US Non-farm Payrolls (Jan) 1330 GMT/0830 EST
Analysts expect non-farm payrolls to rise by 120,000. Initial jobless claims have dropped to just over 300,000 in mid-January, consistent with a very low level of layoffs. Continuing claims and the insured unemployment figures also dropped back from their late December levels. Analysts think the unemployment rate in January may fall to 4.9% from 5.0%. The construction sector continues to see job losses, although this month's fall could be mitigated by relatively warm weather. Manufacturing, finance and information have also been soft. However, strong payroll growth in recent months has come from healthcare, professional and business services, food services and government.
Analysts think a 0.3% rise in average hourly earnings could push the yearly rate up to 3.9%. This month's report will also include annual benchmark revisions to the payroll and updated population controls for the household survey. The preliminary estimatefor the benchmark revision to payrolls was for March 2007 employment level to be reduced by 297,000, but the final revision may differ.
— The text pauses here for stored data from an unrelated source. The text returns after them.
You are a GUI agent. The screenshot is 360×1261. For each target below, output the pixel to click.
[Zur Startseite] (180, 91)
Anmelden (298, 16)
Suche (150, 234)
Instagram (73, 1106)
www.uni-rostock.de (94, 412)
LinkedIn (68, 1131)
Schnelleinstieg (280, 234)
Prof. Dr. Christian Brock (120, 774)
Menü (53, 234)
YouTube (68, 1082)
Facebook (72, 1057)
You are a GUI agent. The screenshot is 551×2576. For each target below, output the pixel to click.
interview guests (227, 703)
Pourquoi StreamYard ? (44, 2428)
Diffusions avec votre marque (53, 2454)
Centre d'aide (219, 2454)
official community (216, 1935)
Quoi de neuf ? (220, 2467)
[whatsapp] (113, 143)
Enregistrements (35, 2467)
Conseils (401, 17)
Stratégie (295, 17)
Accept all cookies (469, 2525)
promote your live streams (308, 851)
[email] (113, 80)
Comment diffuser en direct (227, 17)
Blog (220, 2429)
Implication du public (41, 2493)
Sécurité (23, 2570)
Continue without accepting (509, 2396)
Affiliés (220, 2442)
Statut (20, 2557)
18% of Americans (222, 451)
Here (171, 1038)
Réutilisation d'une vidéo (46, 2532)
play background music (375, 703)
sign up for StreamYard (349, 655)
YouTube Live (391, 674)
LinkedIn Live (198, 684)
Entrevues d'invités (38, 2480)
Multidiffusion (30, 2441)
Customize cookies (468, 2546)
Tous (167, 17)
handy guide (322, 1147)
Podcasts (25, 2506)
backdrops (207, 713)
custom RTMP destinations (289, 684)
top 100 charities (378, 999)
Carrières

US ISM Manufacturing (Jan) 1500 GMT/1000 EST
The 19ppt collapse in the January Philly Fed to 20.9 raises the downside risks for ISM manufacturing, although some of the weakness may already be reflected in December's ISM reading, which fell to 47.7 from 50.8. The ISM-weighted average of the Philly components in January dropped to -7.1 from 7. The Empire survey componenets also softened, but to a lesser degree. Analysts look for ISM manufacturing to fall to 46. Prices paid could drop to 64, given that oil prices have declined since the beginning of the year.
US University of Michigan Confidence (Jan, final) 1500 GMT/1000 EST
The preliminary reading was impressive, rising 5ppt to 80.5. The risk is for some downward revision in the final release, given that equity markets are down sharply on the month and the weekly ABC/Washington Post readings remain soft. Analysts look for a reading of 78. Five year median inflation expectations fell to 3.0%, from 3.1% in the preliminary reading, while the one year median stayed at 3.4%.
US Construction Spending (Dec) 1500 GMT/1000 EST
Private Residential construction continues to slow, offset by increases in non-residential and public construction. Assuming a 1% decline in residential spending in December, analysts expect total construction spending to fall 0.3%.